[[ Selected extract open ]]
Hammad Khan

Profile

Biography

Hammad Khan obtained his PhD in Plant Physiology and Molecular Biology from The University of Western Australia (UWA) in 2016. His research explored ‘Mechanisms of salt tolerance in chickpea’ while working at UWA and Australian Centre for Plant Functional Genomics (ACPFG), Adelaide. His PhD project was funded by Endeavour Postgraduate Award and was part of AISRF Grand Challenge Project ‘Genomic Approaches for Stress Tolerant Chickpea’.

Hammad Khan is currently working on an International Wheat Yield Partnership (IWYP) project funded by GRDC and includes collaboration with CSIRO, CIMMYT (Mexico) and project partners from UK. The project aims to characterize and exploit the genetic variation for photosynthesis to improve wheat yield. Hammad’s research primarily focuses on phenotyping the photosynthetic variation in wheat using a combination of physiological and phenomics approaches i.e. gas-exchange, leaf spectral reflectance, etc.

Research

Research interests

Hammad’s areas of research and interests include studying plants and their interaction with changing environment, using different physiological and molecular biology approaches. His current research focuses on improving the wheat yield by exploiting the variation for photosynthesis in wheat.

Publications

Selected publications:

Khan HA, Siddique KHM, Colmer TD. 2017. Vegetative and reproductive growth of salt-stressed chickpea are carbon-limited: sucrose infusion at the reproductive stage improves salt tolerance. Journal of Experimental Botany, 68(8): 2001-2011.
[[ Selected extract closed ]]
[[ Data supplied open ]]
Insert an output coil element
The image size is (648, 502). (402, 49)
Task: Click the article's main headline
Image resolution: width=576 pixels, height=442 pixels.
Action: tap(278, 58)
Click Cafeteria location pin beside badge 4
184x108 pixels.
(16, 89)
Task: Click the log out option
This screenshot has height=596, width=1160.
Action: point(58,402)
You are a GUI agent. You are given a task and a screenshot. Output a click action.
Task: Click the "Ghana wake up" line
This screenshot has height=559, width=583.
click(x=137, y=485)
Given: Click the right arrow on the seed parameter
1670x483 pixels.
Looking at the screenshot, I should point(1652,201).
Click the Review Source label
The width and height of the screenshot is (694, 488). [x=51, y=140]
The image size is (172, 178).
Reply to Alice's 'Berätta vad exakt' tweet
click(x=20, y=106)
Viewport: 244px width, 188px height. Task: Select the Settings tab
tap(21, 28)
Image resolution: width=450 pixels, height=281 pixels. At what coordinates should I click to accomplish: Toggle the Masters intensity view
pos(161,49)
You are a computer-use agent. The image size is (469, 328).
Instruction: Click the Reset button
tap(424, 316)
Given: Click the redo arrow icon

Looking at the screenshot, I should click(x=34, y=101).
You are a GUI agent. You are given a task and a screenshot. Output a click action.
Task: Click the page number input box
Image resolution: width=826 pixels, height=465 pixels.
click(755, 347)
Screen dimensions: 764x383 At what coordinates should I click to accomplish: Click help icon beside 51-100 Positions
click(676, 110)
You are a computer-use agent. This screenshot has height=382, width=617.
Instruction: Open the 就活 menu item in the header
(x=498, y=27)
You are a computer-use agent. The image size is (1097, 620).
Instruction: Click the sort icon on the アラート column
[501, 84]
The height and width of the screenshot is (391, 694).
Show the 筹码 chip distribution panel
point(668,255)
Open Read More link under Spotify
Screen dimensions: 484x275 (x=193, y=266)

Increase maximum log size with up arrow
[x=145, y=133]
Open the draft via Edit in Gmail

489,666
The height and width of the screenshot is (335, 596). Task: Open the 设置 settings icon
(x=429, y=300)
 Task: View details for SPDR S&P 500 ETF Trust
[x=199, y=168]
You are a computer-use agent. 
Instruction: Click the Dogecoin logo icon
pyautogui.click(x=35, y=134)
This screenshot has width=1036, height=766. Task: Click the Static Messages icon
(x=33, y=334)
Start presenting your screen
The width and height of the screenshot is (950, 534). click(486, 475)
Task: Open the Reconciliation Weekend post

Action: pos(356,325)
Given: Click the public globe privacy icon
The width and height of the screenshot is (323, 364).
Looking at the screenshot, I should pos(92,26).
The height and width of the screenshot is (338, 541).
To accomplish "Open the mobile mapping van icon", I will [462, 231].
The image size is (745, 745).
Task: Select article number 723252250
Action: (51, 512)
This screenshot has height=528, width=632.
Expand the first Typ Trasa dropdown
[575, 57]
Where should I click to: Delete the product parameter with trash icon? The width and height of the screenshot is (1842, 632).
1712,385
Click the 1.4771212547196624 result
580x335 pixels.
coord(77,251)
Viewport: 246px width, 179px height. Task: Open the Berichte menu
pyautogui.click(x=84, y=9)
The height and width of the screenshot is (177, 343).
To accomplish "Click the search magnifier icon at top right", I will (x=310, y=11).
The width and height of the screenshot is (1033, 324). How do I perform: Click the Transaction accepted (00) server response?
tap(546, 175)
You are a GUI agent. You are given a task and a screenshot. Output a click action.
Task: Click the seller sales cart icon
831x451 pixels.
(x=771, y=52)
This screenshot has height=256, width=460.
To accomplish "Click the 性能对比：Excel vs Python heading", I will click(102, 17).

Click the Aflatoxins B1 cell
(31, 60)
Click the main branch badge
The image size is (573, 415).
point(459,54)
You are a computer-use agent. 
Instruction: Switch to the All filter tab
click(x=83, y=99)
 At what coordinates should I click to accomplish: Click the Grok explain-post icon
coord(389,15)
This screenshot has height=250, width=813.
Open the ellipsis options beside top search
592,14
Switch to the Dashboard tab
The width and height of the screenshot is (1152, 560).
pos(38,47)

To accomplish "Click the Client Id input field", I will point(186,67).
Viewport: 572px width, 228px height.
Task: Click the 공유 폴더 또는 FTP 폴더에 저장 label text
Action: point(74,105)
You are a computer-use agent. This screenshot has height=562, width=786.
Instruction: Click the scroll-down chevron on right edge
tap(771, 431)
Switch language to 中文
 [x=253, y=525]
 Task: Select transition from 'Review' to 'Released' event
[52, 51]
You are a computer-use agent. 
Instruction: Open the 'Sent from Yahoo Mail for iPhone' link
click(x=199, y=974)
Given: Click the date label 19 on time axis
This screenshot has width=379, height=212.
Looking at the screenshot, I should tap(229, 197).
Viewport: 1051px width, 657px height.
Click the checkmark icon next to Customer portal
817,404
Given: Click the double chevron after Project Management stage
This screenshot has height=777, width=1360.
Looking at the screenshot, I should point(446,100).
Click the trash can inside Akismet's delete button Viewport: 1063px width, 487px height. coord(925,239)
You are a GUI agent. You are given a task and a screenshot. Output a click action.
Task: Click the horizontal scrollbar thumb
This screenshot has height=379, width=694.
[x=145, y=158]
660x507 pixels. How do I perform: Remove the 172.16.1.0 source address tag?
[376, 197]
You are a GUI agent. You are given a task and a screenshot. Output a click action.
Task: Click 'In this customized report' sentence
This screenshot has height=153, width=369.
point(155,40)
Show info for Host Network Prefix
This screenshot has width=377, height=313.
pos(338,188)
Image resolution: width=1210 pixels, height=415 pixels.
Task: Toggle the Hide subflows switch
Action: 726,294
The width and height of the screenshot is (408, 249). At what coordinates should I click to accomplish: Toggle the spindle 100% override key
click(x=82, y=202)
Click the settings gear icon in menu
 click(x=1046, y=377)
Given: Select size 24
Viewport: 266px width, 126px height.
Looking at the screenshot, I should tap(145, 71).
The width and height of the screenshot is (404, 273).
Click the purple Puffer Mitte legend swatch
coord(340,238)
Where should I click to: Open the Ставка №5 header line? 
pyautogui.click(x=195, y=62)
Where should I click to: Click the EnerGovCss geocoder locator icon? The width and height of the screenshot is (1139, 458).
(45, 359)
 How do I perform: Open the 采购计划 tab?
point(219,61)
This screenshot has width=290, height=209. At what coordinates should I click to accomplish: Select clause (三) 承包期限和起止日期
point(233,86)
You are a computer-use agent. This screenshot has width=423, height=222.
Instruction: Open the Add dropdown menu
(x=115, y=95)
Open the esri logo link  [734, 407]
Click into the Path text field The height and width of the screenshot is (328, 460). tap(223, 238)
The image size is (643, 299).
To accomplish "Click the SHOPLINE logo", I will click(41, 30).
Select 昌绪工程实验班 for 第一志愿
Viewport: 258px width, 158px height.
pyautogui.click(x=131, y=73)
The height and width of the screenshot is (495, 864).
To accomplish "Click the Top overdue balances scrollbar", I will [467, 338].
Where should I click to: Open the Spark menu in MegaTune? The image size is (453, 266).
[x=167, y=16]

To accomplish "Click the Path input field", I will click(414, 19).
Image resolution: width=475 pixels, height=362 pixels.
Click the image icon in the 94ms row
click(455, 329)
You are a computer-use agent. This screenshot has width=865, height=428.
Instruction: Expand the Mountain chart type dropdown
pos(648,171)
[[ Data supplied closed ]]
▶ [Exercise requirements]: Reproduce the stretch of the Hammad Khan profile from "Hammad’s areas of" through "photosynthesis in wheat." word for word. The material isn't needed for this work.

▶ [Solution to this task]:
Hammad’s areas of research and interests include studying plants and their interaction with changing environment, using different physiological and molecular biology approaches. His current research focuses on improving the wheat yield by exploiting the variation for photosynthesis in wheat.